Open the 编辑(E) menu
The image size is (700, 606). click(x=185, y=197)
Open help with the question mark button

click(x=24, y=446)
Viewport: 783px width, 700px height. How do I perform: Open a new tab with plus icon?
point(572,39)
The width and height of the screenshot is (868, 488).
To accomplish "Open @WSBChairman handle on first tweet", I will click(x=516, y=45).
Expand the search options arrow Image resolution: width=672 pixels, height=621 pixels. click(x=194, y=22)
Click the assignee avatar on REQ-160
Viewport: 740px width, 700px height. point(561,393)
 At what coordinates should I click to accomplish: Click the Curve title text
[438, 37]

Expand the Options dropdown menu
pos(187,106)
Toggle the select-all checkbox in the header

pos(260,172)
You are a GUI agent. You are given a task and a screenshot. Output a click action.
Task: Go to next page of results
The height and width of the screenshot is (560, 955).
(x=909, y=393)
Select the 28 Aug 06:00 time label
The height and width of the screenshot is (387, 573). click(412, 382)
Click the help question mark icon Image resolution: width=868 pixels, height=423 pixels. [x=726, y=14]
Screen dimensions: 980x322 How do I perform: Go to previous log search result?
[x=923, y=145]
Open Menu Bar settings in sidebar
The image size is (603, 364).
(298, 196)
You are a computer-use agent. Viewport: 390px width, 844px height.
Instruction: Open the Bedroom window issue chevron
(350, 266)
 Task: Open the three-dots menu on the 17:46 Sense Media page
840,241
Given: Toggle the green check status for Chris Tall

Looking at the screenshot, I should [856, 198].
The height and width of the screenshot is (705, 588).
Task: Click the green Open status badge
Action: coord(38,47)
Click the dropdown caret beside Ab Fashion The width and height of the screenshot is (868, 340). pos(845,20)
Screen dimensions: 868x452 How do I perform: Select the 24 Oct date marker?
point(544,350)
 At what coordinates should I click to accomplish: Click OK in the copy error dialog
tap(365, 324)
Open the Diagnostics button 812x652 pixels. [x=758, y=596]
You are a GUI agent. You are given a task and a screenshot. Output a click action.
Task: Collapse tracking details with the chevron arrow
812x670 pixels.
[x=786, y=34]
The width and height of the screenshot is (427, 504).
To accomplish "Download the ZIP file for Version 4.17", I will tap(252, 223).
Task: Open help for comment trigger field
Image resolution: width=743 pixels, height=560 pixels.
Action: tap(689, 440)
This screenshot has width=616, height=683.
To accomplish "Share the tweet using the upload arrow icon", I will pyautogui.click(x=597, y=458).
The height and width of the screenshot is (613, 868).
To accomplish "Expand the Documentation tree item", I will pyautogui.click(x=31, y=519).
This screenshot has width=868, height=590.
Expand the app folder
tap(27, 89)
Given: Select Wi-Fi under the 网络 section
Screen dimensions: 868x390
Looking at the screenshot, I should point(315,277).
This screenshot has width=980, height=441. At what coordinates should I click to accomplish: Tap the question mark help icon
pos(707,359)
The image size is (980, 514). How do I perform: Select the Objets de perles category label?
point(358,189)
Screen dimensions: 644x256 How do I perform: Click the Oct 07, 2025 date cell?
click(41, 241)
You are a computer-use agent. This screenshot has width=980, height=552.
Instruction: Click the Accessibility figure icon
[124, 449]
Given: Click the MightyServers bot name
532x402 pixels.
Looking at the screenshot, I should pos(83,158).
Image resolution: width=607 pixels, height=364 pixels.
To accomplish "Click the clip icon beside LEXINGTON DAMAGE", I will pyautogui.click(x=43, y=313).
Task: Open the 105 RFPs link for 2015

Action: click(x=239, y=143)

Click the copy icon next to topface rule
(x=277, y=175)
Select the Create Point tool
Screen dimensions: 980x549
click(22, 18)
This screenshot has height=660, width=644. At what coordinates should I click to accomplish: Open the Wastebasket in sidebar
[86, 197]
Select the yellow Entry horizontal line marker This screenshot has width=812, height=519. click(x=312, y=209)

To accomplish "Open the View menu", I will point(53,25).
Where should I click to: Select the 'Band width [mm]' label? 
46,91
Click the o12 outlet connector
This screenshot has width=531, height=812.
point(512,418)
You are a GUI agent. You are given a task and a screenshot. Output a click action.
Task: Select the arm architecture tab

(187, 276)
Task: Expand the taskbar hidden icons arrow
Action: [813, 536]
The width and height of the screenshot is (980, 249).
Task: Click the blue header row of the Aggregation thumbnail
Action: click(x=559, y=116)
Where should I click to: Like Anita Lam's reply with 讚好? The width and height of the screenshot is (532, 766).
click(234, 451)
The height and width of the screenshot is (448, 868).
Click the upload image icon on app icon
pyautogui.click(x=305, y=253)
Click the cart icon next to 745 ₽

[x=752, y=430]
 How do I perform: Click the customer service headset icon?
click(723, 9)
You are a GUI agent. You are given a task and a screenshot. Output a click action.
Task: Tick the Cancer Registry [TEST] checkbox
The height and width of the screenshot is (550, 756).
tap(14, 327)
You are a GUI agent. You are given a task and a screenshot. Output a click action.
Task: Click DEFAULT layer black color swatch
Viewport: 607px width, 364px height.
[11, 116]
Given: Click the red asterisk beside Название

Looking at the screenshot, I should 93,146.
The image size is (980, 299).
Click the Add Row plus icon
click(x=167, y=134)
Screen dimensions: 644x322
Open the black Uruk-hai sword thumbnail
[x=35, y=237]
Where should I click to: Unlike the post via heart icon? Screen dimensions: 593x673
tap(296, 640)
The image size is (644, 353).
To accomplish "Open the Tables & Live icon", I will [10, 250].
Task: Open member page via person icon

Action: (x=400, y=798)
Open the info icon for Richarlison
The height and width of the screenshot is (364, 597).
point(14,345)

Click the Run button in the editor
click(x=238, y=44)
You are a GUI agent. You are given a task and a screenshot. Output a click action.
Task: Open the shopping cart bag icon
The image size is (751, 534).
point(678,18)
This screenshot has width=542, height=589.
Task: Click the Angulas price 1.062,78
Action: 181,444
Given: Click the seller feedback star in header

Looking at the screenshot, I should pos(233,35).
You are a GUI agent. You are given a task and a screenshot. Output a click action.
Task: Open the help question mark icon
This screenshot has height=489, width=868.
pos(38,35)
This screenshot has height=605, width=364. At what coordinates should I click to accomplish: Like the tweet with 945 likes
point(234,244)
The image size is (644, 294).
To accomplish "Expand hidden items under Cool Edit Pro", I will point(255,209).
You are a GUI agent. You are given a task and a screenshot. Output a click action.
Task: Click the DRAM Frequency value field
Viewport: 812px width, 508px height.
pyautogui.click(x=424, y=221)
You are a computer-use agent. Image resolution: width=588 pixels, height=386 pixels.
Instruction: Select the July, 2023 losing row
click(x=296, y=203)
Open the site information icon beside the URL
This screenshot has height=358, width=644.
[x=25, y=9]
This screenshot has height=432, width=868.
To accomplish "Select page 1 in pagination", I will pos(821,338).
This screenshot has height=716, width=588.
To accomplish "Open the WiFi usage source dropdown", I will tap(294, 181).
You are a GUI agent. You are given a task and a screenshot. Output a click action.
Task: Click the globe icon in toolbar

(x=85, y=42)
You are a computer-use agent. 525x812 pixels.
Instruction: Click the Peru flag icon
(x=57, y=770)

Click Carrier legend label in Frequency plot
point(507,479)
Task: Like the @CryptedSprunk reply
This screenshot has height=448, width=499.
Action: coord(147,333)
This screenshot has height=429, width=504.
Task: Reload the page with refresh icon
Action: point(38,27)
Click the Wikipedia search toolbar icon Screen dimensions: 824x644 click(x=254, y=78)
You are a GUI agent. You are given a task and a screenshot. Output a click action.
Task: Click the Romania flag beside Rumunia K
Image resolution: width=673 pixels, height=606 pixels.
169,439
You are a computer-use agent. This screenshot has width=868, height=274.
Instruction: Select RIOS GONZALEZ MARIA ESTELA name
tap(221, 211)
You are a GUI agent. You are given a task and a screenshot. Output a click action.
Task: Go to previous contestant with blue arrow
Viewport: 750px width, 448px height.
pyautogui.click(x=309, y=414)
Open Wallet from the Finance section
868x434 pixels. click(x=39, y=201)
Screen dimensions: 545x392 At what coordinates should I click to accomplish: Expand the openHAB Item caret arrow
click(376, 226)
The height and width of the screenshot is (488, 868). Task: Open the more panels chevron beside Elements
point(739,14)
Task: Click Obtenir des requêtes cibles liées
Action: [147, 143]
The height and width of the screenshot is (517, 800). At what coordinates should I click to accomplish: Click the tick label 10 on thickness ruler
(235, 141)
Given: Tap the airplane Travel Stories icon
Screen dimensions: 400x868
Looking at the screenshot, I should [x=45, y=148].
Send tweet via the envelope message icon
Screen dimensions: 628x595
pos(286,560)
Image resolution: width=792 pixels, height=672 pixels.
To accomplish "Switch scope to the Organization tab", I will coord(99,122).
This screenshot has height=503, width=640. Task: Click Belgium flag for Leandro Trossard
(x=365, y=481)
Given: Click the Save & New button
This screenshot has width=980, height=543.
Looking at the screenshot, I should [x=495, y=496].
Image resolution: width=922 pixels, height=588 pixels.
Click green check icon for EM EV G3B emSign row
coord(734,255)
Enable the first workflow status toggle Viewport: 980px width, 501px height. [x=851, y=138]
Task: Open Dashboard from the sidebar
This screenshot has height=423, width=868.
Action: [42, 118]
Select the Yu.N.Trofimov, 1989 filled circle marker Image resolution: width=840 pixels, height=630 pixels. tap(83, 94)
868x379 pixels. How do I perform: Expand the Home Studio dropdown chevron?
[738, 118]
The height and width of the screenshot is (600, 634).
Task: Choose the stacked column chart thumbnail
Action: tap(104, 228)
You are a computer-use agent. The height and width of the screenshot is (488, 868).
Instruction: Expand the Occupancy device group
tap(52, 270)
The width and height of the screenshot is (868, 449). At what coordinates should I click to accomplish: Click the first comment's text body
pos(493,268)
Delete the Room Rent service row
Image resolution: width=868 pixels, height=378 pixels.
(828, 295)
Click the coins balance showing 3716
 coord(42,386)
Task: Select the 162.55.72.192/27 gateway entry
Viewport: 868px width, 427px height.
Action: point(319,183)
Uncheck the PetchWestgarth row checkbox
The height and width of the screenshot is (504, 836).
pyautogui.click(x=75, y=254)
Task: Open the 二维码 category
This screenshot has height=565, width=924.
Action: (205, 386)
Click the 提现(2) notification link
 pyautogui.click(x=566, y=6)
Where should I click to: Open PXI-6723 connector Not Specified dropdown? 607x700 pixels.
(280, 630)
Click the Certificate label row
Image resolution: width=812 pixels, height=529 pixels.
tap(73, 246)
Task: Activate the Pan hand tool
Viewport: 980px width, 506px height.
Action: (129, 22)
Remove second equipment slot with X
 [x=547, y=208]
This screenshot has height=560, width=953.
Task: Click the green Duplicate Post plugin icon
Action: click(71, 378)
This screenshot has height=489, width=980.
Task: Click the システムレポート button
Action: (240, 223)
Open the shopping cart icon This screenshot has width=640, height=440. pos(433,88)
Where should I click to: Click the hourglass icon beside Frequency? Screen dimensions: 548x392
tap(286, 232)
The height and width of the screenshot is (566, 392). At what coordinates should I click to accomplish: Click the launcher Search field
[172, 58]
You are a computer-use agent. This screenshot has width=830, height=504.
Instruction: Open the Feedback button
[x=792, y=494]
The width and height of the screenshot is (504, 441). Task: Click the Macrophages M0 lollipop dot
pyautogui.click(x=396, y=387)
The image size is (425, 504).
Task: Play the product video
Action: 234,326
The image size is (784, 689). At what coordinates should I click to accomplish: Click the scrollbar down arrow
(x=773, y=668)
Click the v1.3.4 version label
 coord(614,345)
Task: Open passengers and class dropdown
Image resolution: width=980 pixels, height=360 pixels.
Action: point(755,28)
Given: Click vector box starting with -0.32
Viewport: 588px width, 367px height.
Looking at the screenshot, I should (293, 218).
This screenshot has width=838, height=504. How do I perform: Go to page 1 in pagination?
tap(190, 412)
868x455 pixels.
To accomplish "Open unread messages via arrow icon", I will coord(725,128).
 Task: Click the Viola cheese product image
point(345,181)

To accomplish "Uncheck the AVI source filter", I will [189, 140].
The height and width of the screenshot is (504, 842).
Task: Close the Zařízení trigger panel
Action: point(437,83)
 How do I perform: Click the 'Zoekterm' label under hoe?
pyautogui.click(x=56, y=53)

==================================================

WHAT YOU WILL DO: Where the listing above has a line with "The image size is (644, 353).", start there, and output every line exactly through the line with "You are a computer-use agent. Image", which is also included.

TASK RESPONSE:
The image size is (644, 353).
To accomplish "Open the Tables & Live icon", I will [10, 250].
Task: Open member page via person icon

Action: (x=400, y=798)
Open the info icon for Richarlison
The height and width of the screenshot is (364, 597).
point(14,345)

Click the Run button in the editor
click(x=238, y=44)
You are a GUI agent. You are given a task and a screenshot. Output a click action.
Task: Open the shopping cart bag icon
The image size is (751, 534).
point(678,18)
This screenshot has width=542, height=589.
Task: Click the Angulas price 1.062,78
Action: 181,444
Given: Click the seller feedback star in header

Looking at the screenshot, I should pos(233,35).
You are a GUI agent. You are given a task and a screenshot. Output a click action.
Task: Open the help question mark icon
This screenshot has height=489, width=868.
pos(38,35)
This screenshot has height=605, width=364. At what coordinates should I click to accomplish: Like the tweet with 945 likes
point(234,244)
The image size is (644, 294).
To accomplish "Expand hidden items under Cool Edit Pro", I will point(255,209).
You are a GUI agent. You are given a task and a screenshot. Output a click action.
Task: Click the DRAM Frequency value field
Viewport: 812px width, 508px height.
pyautogui.click(x=424, y=221)
You are a computer-use agent. Image resolution: width=588 pixels, height=386 pixels.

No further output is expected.